Every woman loves to receive some fancy new makeup for Christmas, which is why the following message needs to be shared nationwide today.
The Health Products Regulatory Authority (HPRA) has warned people that they have discovered ‘harmful substances’ in counterfeit ‘high end’ cosmetics intended for the Irish market.
According to a statement released this week, the HPRA has carried out tests on intercepted goods that contained arsenic and lead.
As Christmas is peak season for counterfeit goods, the watchdog has urged shoppers to be vigilant when purchasing goods from outlets, markets and online – and to spot the signs if you have been caught out.
Aoife Farrell of the HPRA warned: “Long periods of exposure to substances such as arsenic and lead can have potentially harmful effects on the body such as damage to numerous organs and systems, such as the kidneys, as well as the central nervous system. Symptoms can include abdominal pain, diarrhoea, headaches and vomiting. Even those products that may not contain banned substances are often manufactured in unhygienic conditions using poor quality raw materials. These products may lead to skin irritation or possibly eye infections.”
So, what do you need to look for when checking for counterfeit goods? The HPRA has shared some tips to bear in mind:
- Is it significantly cheaper than on the high street?
- Is the distributor reliable? Beauty brands usually list their licenced sellers on their website.

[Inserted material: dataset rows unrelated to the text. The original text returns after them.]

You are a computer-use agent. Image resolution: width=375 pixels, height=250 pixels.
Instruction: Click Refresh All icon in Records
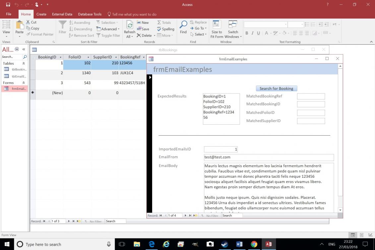[130, 26]
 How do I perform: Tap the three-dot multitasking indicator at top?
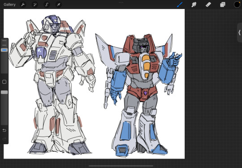pyautogui.click(x=121, y=3)
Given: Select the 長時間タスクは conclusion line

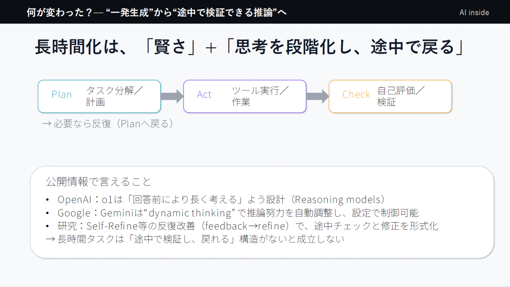Looking at the screenshot, I should tap(195, 239).
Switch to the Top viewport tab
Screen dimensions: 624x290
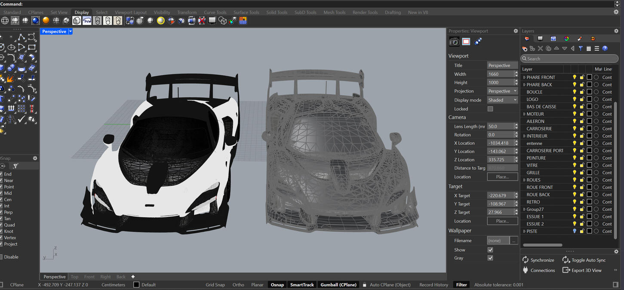pyautogui.click(x=74, y=277)
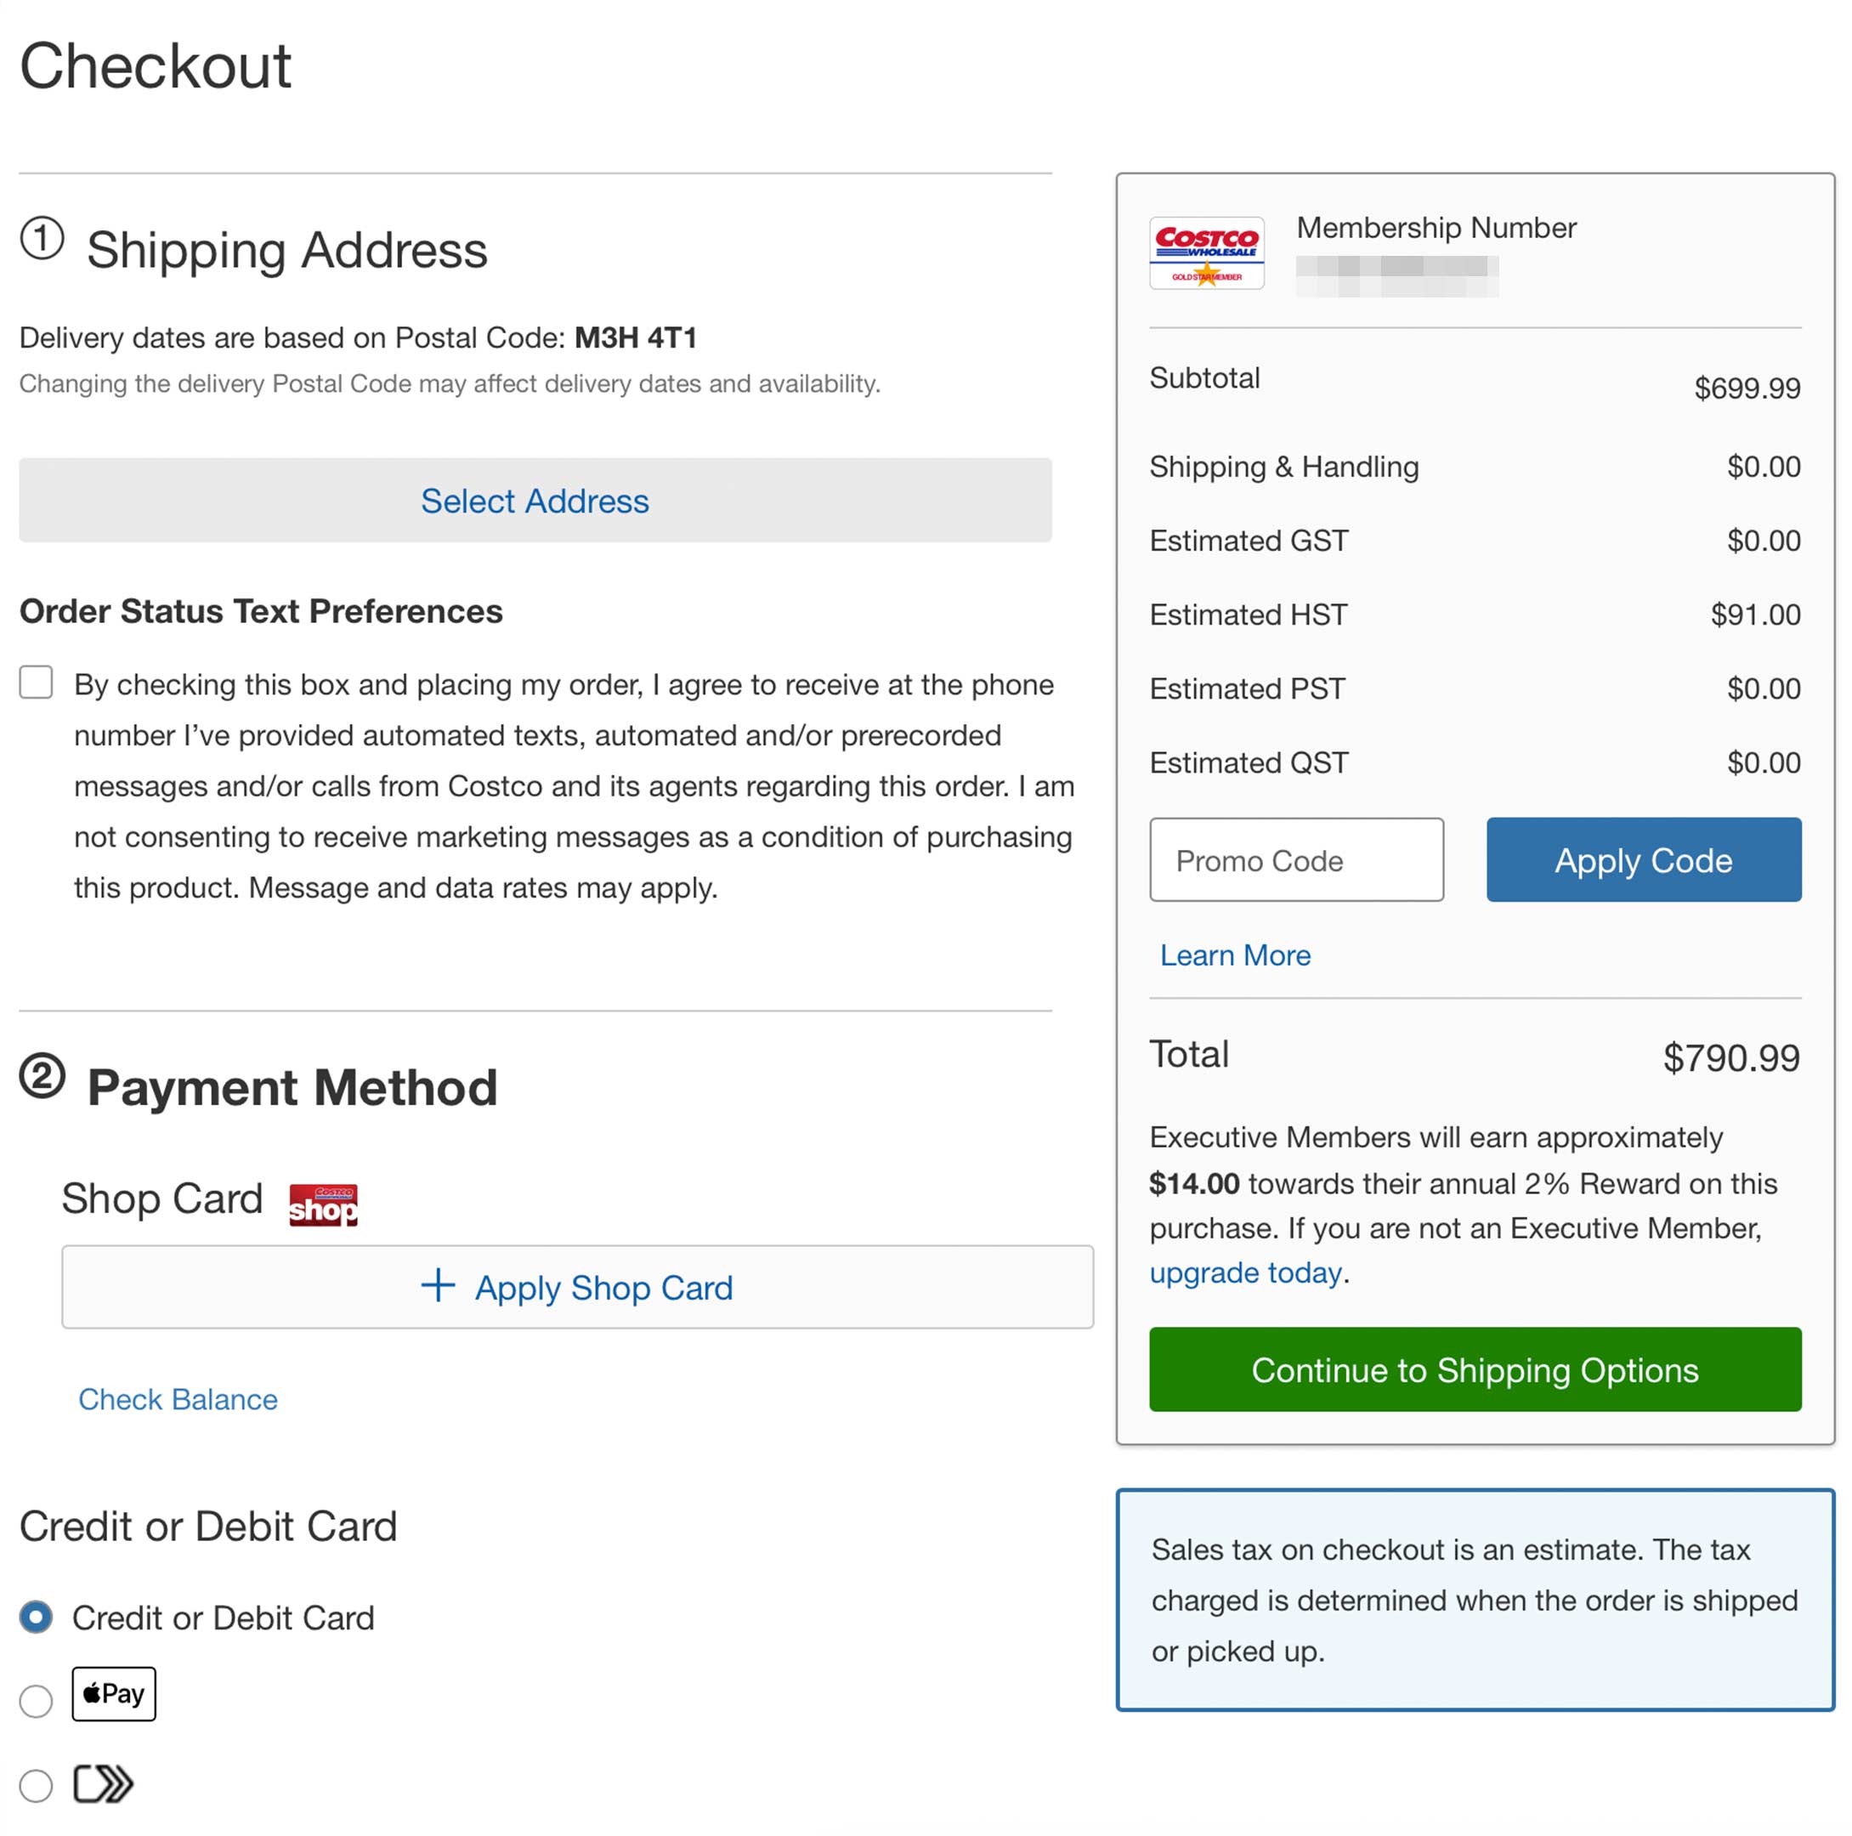This screenshot has width=1852, height=1836.
Task: Click the Costco Shop Card logo
Action: click(x=323, y=1204)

- Physically check counterfeit cosmetics for:
- Uneven fill levels, e.g. in eye-shadow palettes
- Faded packaging
- Misspelling on packaging or in information leaflet
- Name of the product or shade is slightly different
- Print (font or style) on the container is different
- Mirrors that don’t quite fit or are of bad quality
It’s also always a good idea to check that your product is labelled with a European address, avoid using any suspicious purchases, contact the gardaí with details if you have been sold a counterfeit product, and consult with your doctor if your health has been affected.